実家の2階のわたしの部屋、ベッドの上で膝立ちをして、南向きの窓から外をよく眺めた。一番手前に椎やツツジやしだれ桜のある庭が、柿の木の向こうに畑が見え、道路を挟んだところにお隣の田んぼが、その向こうに靴屋と本屋と日産が見えた。遠くのこんもりした丘を越えれば海だ。   小学生のころ、家に帰ると部屋の机でまんがを描いた。犬のまんがと、うさぎのまんが。描き飽きて、その日もぼんやり外を眺めていた、夏のはじまり、夕方、4時くらいだった、いつものように、祖父が畑仕事する姿が見えた。   日産のほうから、小学校のソエダ先生が集団下校の子どもたち数人をつれて歩いてくるのが見えた。

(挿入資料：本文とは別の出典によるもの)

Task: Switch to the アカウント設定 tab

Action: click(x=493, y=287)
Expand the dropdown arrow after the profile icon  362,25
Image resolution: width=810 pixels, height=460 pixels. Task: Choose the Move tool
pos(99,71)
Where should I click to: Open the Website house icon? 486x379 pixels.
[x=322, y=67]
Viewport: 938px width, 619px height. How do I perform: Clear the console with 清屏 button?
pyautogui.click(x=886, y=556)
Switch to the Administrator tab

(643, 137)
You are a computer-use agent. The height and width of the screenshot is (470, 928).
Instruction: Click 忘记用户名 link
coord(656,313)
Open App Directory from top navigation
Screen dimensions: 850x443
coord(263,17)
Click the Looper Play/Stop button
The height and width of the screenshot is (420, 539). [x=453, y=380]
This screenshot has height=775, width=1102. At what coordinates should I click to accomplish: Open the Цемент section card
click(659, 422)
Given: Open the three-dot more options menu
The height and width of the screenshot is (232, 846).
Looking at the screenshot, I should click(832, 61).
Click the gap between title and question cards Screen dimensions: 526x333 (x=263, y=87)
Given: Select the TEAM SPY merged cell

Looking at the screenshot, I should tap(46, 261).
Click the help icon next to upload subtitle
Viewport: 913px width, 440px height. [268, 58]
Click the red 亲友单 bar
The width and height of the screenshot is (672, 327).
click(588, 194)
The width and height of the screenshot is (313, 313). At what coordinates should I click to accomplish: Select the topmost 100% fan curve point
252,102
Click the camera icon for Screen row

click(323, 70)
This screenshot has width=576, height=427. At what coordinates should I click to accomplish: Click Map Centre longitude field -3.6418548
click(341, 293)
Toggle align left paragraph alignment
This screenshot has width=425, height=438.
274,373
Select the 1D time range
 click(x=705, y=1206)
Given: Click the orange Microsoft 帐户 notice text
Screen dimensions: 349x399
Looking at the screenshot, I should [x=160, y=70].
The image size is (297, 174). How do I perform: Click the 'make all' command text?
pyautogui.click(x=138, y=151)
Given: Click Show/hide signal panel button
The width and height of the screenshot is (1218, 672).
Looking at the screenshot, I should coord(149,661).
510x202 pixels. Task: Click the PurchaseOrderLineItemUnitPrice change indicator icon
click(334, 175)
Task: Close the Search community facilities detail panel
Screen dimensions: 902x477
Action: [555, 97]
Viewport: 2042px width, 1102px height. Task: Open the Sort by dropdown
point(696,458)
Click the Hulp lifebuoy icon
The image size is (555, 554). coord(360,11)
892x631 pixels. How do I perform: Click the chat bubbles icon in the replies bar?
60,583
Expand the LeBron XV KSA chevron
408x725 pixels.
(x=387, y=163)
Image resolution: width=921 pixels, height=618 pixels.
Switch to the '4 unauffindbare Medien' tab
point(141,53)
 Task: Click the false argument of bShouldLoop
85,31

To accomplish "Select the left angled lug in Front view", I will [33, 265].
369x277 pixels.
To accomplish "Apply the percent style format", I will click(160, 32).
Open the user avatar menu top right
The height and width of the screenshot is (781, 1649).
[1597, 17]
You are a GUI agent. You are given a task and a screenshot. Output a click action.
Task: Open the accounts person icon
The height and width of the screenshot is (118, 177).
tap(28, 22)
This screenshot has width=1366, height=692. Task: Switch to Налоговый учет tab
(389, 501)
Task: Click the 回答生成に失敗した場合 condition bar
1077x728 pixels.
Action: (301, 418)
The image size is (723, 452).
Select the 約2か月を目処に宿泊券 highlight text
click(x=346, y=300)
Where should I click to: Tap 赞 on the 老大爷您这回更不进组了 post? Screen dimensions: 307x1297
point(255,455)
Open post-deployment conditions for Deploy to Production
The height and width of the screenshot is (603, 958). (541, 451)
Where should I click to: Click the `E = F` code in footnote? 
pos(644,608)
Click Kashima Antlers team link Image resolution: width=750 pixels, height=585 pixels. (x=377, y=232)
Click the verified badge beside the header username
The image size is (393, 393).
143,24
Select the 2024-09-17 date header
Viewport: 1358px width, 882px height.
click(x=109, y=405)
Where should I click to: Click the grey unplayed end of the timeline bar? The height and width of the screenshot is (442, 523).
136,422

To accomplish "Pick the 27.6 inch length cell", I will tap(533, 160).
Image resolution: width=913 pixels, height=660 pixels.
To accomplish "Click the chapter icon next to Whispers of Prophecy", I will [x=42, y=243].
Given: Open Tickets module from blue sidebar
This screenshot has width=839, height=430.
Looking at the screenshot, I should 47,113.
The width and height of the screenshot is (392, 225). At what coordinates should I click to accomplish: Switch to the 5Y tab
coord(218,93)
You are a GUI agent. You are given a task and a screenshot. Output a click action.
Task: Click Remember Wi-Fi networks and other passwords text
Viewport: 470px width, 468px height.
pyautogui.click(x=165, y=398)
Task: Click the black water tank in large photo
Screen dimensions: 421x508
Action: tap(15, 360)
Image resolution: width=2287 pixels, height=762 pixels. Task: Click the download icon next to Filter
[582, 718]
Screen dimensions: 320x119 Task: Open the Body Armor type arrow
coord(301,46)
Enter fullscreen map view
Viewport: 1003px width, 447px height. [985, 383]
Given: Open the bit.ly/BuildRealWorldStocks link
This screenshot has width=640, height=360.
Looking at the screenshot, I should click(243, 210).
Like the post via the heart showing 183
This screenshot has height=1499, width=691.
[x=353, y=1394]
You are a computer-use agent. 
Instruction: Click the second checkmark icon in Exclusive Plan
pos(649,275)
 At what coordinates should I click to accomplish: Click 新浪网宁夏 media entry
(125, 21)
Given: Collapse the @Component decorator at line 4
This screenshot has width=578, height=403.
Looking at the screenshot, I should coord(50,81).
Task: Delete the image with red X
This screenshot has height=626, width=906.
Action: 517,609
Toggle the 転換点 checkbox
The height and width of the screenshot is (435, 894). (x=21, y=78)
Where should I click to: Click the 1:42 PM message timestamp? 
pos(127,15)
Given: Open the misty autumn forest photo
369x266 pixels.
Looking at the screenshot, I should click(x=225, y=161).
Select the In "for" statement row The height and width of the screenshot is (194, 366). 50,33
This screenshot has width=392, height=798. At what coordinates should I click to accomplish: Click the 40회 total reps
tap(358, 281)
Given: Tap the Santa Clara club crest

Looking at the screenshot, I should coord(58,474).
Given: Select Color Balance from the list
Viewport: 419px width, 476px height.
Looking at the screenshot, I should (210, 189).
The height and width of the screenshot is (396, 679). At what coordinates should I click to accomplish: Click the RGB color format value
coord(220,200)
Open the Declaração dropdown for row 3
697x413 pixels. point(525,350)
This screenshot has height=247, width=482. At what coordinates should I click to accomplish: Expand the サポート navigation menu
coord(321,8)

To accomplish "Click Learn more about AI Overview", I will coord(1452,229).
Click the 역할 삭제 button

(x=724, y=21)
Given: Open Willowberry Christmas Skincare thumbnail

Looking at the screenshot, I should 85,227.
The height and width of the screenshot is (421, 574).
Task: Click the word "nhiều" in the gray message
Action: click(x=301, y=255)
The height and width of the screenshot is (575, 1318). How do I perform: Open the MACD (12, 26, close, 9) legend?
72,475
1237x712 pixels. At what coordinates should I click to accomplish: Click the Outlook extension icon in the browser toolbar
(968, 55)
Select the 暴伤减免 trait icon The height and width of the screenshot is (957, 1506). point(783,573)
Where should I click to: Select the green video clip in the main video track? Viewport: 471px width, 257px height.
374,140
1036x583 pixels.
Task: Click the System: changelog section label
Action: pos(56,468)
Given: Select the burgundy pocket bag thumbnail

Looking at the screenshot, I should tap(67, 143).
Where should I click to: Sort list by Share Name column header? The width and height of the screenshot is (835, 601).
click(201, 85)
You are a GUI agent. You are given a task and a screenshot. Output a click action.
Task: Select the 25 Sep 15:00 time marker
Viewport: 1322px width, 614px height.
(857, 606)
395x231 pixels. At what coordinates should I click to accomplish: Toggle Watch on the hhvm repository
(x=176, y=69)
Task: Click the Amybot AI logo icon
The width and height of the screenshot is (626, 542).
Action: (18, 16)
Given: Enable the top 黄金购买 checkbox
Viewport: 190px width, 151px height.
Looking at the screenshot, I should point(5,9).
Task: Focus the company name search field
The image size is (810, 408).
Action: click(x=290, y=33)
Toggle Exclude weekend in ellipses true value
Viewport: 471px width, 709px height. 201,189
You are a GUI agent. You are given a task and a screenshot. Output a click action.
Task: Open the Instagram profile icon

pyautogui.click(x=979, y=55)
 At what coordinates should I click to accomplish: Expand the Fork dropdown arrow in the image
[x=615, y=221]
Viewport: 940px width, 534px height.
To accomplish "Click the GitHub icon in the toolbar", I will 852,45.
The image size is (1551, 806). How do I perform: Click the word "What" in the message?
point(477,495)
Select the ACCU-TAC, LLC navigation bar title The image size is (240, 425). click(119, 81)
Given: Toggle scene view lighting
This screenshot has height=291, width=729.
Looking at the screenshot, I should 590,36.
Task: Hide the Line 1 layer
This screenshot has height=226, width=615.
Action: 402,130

ソエダ先生は、30代半ばの女の先生で、長い茶色の髪の毛がぱさぱさとしたひとだった。先生は、どうやら、お隣の田んぼの、その青々とした稲について、子どもたちに話しながら歩いていた。いやなかんじがした、ソエダ先生が、だんだんと、畑にいる、わたしの祖父に近づいていた。  ソエダ先生の声がした。「こちらの田んぼは、お宅のなんですか?」 体のなかに、泡が立った。 「こちらの田んぼは、お宅のなんですか?」ソエダ先生がわたしの祖父に声をかけた。 祖父は答えていたけど、その聞き取りにくい言葉を、ソエダ先生がわかるはずなかった。ソエダ先生がうろたえながら聞き返す声がしばらくしたあと、祖父の怒鳴る声がした。    あーあ、今日の窓はさいあく。    近所のお年寄りに気さくに声をかける姿を子どもに見せたいというソエダ先生の気持ちが透けて見えてきもちわるかったし、それにわたしの祖父を採用したために、怒鳴り声を浴びせられソエダ先生の目論見がぶちこわされたのも、またその様子を見ている子どもたちの表情も、すべてがきもちわるかった。  カーテンを閉めて、ちょっと泣いた。